──────── VORLIEGENDER TEXT ────────

Das BFA stellte zur Person des BF fest, dass die Identität des BF nicht fest stehe. Er sei pakistanischer Staatsbürger, stamme aus der Provinz Punjab und sei Analphabet. Die Kernfamilie des BF lebe in Pakistan und der BF habe zu ihnen Kontakt. Der BF sei illegal und schlepperunterstützt in das österreichische Bundesgebiet eingereist, seine gesamte Aufenthaltsdauer stütze sich allein auf den unsicheren Stand des Asylverfahrens. Der BF sei eine gesunde, junge und arbeitsfähige Person, er habe keinen Sachverhalt vorgebracht, der auf eine psychische oder psychologische Erkrankung hindeuten würde und benötige aktuell keine medizinische Behandlung. Der BF verstehe die deutsche Sprache gut, könne aber seine Sprachkenntnisse nicht nachweisen. Er arbeite seit Juni 2015 als Küchengehilfe und befinde sich nicht in der Grundversorgung. Eine Selbsterhaltungsfähigkeit auf Dauer habe nicht festgestellt werden können. Der BF habe in Österreich keine familiären Anknüpfungspunkte, habe kein Nahe- oder Abhängigkeitsverhältnis zu einer in Österreich aufenthaltsberechtigten Person. Er habe in Österreich Freunde. Weiters stellte das BFA fest, dass seit dem Erkenntnis des BVwG, mit welchem das Vorliegen von Gründen, die eine Rückkehrentscheidung auf Dauer unzulässig machen würden, geprüft und verneint worden war, es zu keiner Verschlechterung der allgemeinen tatsächlichen Gegebenheiten im Herkunftsland des BF gekommen sei und keine Veränderung im Privat- und Familienleben des BF eingetreten sei.

──────── GESPEICHERTE ZEILEN ────────

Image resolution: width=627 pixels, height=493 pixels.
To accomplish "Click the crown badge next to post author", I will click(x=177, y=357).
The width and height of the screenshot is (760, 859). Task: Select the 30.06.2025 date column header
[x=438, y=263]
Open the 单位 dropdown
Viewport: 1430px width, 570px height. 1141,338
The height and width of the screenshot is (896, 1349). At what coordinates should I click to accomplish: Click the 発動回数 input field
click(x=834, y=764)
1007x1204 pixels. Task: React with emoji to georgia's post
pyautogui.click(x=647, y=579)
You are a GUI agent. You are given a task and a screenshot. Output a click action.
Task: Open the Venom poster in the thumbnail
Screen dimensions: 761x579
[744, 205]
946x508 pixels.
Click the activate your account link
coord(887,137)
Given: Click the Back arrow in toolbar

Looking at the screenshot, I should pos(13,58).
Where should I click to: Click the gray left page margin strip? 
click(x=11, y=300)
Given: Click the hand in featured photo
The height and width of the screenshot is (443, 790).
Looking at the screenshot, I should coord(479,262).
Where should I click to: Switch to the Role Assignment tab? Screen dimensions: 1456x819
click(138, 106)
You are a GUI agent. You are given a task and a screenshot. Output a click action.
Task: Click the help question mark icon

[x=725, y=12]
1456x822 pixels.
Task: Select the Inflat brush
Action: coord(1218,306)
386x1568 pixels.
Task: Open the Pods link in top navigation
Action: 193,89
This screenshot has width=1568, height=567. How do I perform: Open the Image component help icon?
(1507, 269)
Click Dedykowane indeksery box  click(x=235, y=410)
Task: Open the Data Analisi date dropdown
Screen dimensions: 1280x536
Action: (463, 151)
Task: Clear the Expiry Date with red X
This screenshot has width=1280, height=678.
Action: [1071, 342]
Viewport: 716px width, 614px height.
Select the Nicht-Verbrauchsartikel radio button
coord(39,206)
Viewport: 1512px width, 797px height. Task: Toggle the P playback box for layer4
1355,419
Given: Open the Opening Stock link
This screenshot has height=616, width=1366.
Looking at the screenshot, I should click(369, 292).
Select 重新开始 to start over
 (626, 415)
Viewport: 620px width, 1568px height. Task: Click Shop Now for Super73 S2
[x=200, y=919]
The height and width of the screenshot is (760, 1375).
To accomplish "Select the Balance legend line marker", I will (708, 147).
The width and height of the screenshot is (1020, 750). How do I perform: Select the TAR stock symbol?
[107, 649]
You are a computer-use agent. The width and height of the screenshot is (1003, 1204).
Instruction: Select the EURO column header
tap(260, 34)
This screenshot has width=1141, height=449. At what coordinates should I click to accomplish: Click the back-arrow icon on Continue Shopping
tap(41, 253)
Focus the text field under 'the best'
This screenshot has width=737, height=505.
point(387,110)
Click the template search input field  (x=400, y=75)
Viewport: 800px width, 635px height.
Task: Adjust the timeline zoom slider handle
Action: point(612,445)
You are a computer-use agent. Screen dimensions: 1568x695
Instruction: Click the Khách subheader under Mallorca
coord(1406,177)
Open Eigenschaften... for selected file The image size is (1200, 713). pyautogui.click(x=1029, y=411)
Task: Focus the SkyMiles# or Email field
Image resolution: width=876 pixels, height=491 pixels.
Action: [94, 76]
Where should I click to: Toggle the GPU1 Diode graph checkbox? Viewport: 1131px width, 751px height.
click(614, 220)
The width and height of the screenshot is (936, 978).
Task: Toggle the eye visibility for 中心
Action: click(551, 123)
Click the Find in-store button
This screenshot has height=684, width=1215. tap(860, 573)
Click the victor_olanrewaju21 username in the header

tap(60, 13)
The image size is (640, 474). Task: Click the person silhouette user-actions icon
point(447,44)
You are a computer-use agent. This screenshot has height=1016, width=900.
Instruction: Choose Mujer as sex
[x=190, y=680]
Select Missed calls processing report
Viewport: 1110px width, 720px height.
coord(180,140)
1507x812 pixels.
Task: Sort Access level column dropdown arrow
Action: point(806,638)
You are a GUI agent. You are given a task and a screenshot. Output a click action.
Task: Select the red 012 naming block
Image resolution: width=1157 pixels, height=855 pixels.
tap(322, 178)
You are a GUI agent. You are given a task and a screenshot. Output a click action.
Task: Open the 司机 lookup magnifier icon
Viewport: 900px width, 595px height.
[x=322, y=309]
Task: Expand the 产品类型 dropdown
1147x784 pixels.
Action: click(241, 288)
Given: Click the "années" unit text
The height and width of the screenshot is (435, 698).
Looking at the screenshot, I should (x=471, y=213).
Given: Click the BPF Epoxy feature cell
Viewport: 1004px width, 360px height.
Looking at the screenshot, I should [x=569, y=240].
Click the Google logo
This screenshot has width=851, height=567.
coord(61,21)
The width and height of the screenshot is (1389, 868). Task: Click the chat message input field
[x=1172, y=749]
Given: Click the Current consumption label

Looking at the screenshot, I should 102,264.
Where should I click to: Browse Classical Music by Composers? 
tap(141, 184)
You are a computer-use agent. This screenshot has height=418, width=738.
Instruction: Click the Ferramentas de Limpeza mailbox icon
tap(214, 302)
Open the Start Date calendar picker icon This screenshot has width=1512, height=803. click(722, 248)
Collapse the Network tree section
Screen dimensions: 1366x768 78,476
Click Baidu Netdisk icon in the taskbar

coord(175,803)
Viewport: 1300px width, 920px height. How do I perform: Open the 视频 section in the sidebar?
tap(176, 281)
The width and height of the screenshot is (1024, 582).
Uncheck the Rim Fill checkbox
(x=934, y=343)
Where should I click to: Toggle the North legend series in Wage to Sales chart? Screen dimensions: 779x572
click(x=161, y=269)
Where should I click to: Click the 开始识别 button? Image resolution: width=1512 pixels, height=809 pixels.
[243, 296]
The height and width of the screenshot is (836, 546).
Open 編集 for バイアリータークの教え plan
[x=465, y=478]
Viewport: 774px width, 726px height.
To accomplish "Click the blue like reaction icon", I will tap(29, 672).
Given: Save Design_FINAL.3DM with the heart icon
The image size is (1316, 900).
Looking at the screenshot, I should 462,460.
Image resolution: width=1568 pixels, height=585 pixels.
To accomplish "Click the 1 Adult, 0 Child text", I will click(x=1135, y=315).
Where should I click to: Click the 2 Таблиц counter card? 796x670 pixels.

────────

**ZU ERLEDIGEN**
a) Seit wann arbeitet der BF laut dem vorliegenden Text als Küchengehilfe?
b) Setze den vorliegenden Text über die Feststellungen des BFA im Anschluss an seinen letzten Satz fort.

**ANTWORTEN**
a) Seit Juni 2015.

b)
Beweiswürdigend führte das BFA zusammengefasst im Wesentlichen aus:
Die Feststellungen zur Staatsangehörigkeit des BF beruhen auf den bisher getroffenen Feststellungen im Verfahren, die Identität des BF habe nicht festgestellt werden können. Aus dem Erkenntnis des BVwG habe sich eindeutig ergeben, dass keine Gründe ermittelt werden konnten, welche eine Rückkehrentscheidung auf Dauer unzulässig machen würden. Eine neuerliche Prüfung zur familiären und privaten Situation des BF im Bundesgebiet habe keine neuen Tatsachen ergeben. So beziehe der BF zwar keine Leistungen aus der Grundversorgung, seiner Tätigkeit als Küchengehilfe gehe er aber erst seit kurzem nach und er habe Schulden, so dass von einer dauerhaften Selbsterhaltungsfähigkeit nicht ausgegangen werden könne. Er könne die deutsche Sprache in einfacher Art und Weise verstehen, habe aber keinen Nachweis des Spracherwerbs vorlegen können. Er sei in keinem Verein Mitglied oder tätig.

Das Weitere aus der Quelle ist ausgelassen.